Human Resources tracks essential data about your employees. It tracks all kinds of employee information to help you manage everything from competencies to career planning. The most basic information is stored in two records: personal data and job data. You use these records to track your pension payees, including both employees (retirees) and non-employees (beneficiaries and QDRO alternate payees).

Very few changes are required to establish a retiree personal data record that is based on an employee record. One field, person type, is changed. Beneficiaries and QDRO alternate payees, on the other hand, may not have a personal data record until you create one.

Although payee data is available on the PeopleSoft HR: Administer Workforce pages, Pension Administration also provides separate personal data and job data pages for pension payees (the Create Payee and Identify Payment-Related Info pages). Although the payee pages display fewer fields than their counterparts in Administer Workforce, they reference the same records. This means that the payee personal data and job data records have exactly the same fields as the employee personal data and job data records.

If fields have default values, the payee records use those defaults, even though you do not see the fields. Conversely, if a field is required, you must provide a value even if the information does not apply to payee records (for example, standard hours).

You can use PeopleSoft security trees to set up security, based on an employee's department in the job record. When you set up a retiree job record, you enter a department code. Depending on your organization's security requirements, this may be one department (or more) just for pension payees or the same department that housed the person as an employee.
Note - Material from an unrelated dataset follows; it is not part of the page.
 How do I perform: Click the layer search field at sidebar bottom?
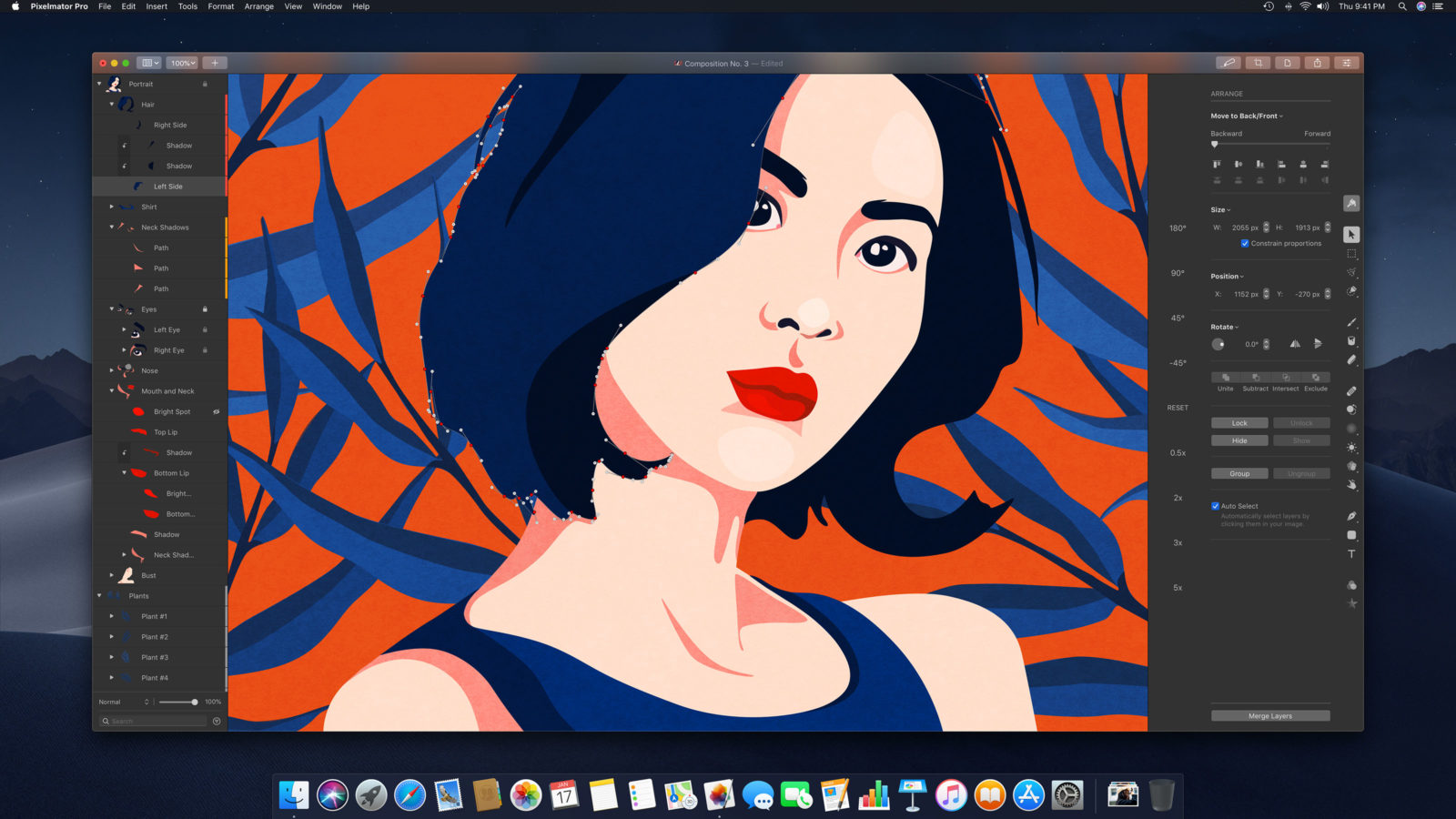point(155,721)
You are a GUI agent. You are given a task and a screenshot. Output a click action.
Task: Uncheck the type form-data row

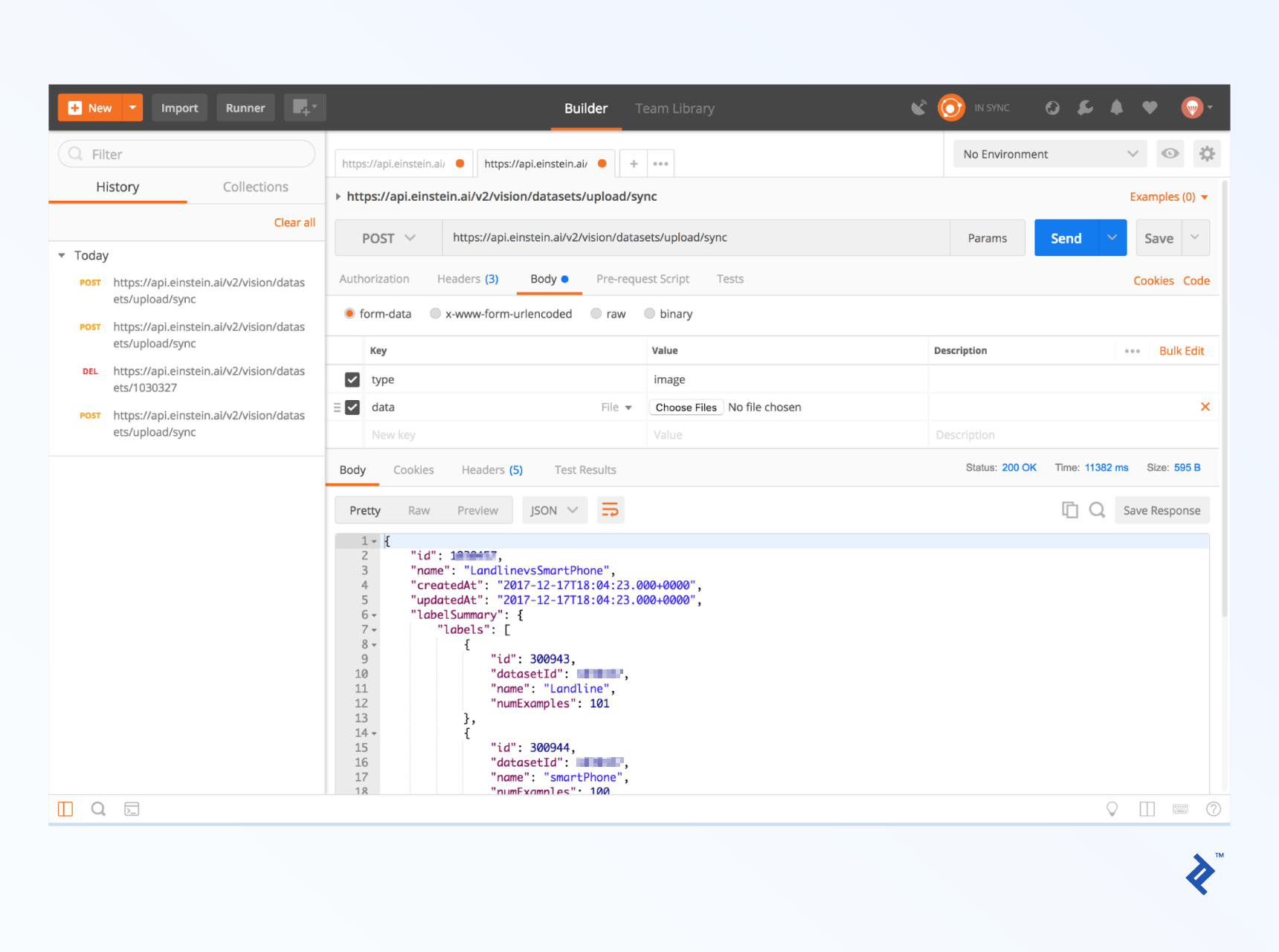point(351,379)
If your organization uses a separate department for payees, you can use security trees to prevent certain users from accessing payee data.
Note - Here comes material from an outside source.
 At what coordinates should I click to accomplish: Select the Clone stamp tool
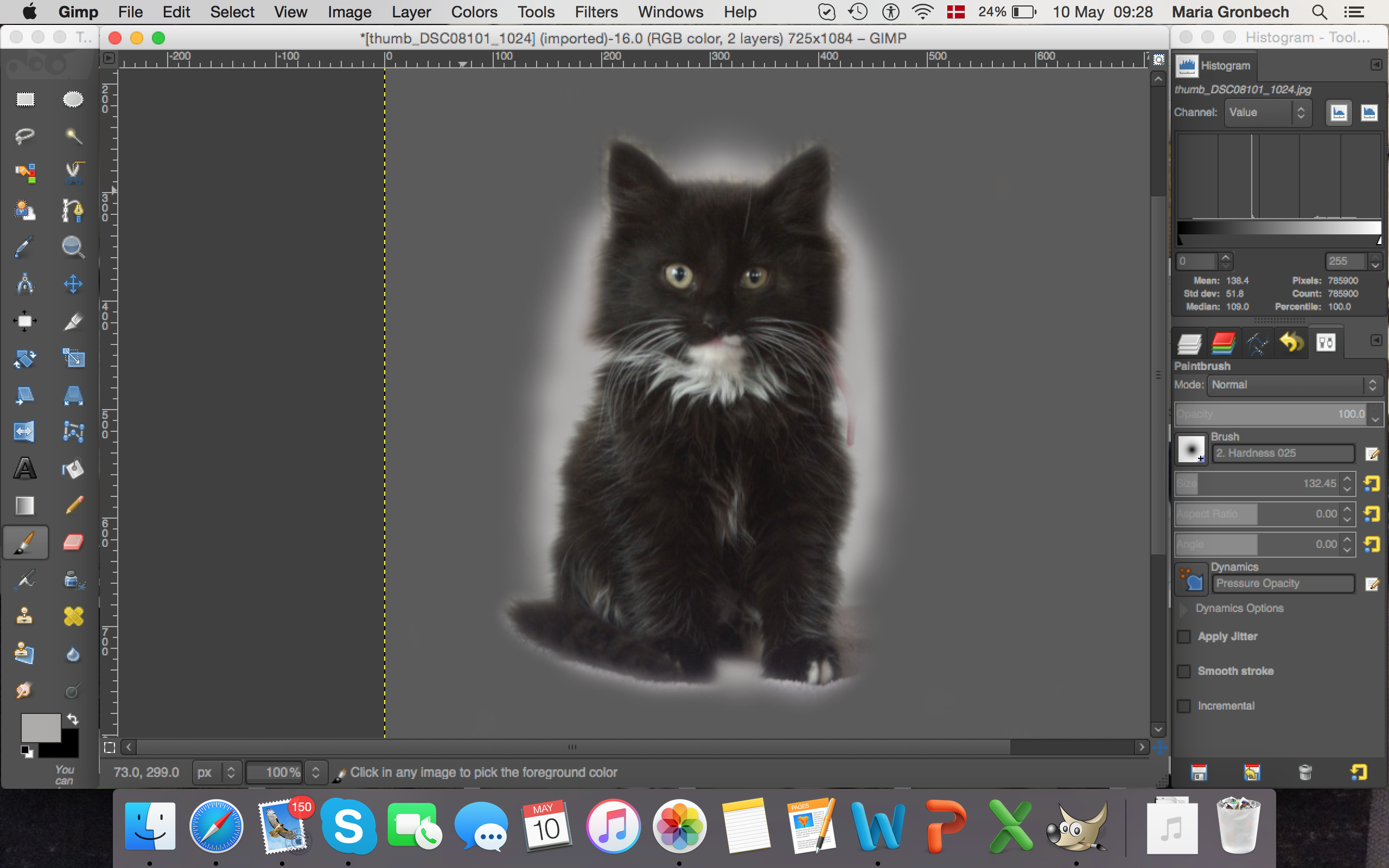24,616
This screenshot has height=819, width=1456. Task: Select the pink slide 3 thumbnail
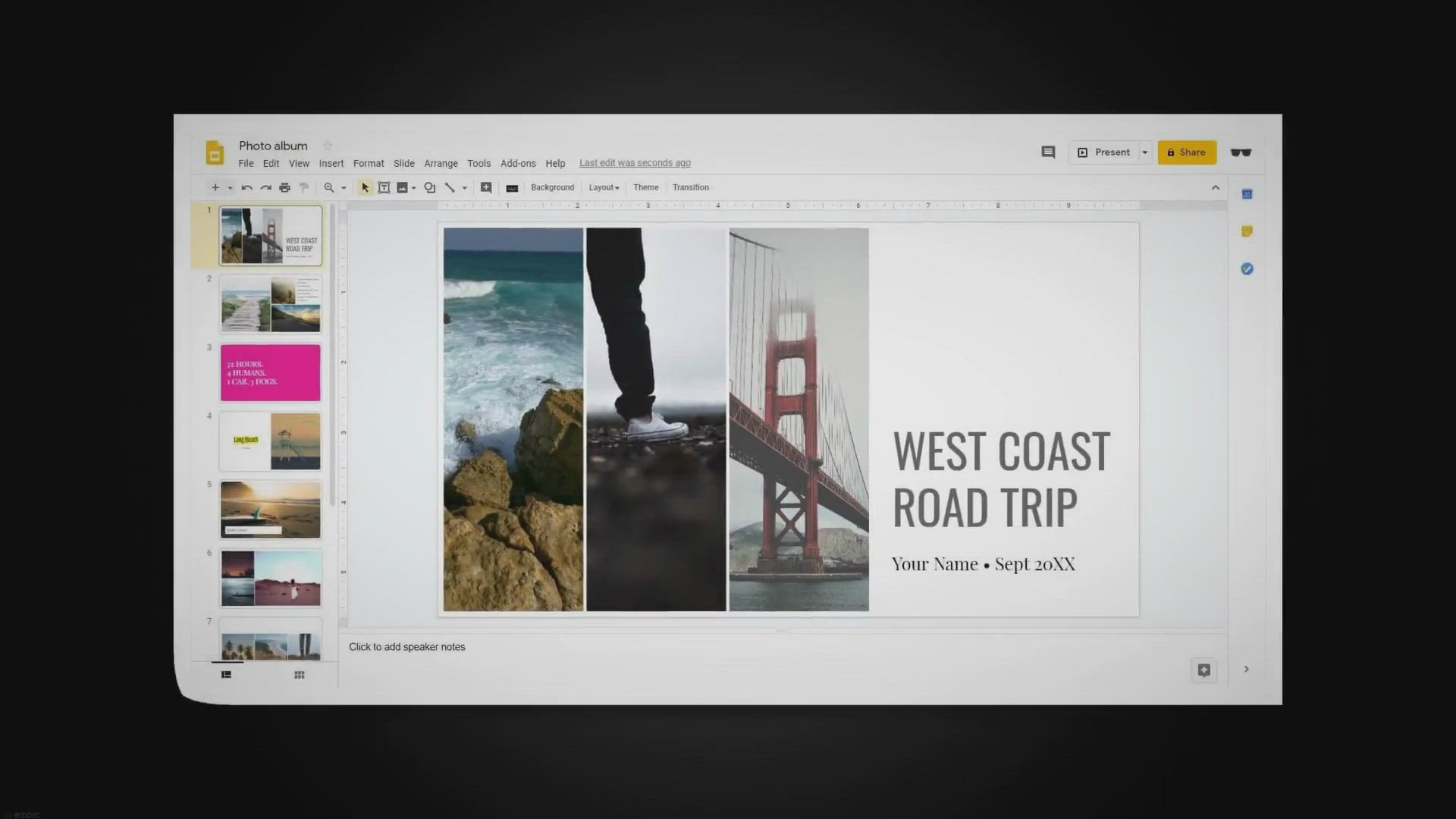271,372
PeopleSoft permission list security, on the other hand, enables you to restrict users from accessing certain pages. However, because payee records are really the same as employee records, you cannot use permission list security to prevent users from accessing payee records; you can only prevent them from accessing only payee-specific pages.

Personal data includes a payee's name and address, as well as demographic information, such as birth date, sex, and marital status. This is data that does not change based on a person's role in the organization. Most importantly, the personal data record is where you assign people their employee IDs, which are their permanent and unique identifiers.

When you use Human Resources to track retired employees, you continue to use the same personal data record. This makes sense because the data does not change just because an employee retires. This means that you track retirees using the same employee IDs they had as employees.

When you set up beneficiaries and QDRO alternate payees, an employee ID may not exist. In this case, you have to create a personal data record as part of the process of setting up the payee.

Important! You cannot use Human Resources to change the personal data for beneficiaries and QDRO alternate payees. Instead, you must use Pension Administration to change their data.

Job data describes an employee's role in the organization. In addition to the actual job code, the job record contains information on the employee's company, department, location, salary, benefit program, and other similar information. The job record is effective-dated so that you can track this information over time. Employees can even have multiple concurrent jobs for the same company. In this case, the employee is said to have multiple job records. For example, if Barbara is simultaneously a professor of engineering and dean of the engineering school, she has two jobs and two job records. PeopleSoft uses the Rcd# (record number or job number) field to identify the separate jobs.

When you use Human Resources to track pension payees—that is retirees, beneficiaries, and QDRO alternate payees—you give a payee a "job" as a retiree. The retiree job is a concurrent job. For example, if Earl retires from his job assembling widgets, he has two job records: one as a widget assembler, another as a retiree.

Warning! You must turn on the Human Resources multijob setting in order to administer pension payees.